Stored items
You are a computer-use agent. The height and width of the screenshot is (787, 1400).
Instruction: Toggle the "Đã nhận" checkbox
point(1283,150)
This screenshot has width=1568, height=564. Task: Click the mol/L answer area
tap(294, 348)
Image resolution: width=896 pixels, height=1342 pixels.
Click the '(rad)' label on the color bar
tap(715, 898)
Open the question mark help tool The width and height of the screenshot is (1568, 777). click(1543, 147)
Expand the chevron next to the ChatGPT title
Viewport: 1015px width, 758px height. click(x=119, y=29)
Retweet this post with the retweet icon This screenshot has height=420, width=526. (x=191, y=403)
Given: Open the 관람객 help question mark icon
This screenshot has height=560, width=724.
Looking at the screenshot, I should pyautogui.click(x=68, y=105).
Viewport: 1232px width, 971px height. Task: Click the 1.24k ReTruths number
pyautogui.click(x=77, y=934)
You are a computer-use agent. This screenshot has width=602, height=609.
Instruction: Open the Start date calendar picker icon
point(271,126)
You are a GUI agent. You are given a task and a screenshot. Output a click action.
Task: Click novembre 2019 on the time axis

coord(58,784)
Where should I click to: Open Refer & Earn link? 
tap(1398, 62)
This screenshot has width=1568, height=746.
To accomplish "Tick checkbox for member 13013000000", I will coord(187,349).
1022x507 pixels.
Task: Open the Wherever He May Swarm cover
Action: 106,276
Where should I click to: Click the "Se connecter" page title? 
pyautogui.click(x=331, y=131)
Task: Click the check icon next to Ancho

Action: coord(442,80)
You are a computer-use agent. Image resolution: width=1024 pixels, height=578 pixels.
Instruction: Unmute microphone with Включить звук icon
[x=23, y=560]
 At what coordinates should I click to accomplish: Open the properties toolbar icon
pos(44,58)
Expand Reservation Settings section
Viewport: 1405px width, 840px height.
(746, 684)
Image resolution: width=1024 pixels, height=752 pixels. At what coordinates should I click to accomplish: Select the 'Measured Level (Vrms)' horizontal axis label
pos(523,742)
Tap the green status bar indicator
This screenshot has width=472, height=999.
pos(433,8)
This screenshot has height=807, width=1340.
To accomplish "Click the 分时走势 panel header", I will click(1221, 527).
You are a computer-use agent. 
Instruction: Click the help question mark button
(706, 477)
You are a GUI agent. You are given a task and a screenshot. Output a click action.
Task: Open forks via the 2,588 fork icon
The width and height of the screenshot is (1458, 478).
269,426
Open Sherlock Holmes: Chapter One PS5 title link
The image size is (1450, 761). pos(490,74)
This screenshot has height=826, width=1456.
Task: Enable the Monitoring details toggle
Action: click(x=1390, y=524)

DESCRIPTION OF THE TASK
If a line in the records holds the string "computer", copy it.

ANSWER TO THIS TASK
You are a computer-use agent. The height and width of the screenshot is (787, 1400).
You are a computer-use agent. This screenshot has width=602, height=609.
You are a computer-use agent. Image resolution: width=1024 pixels, height=578 pixels.
You are a computer-use agent. 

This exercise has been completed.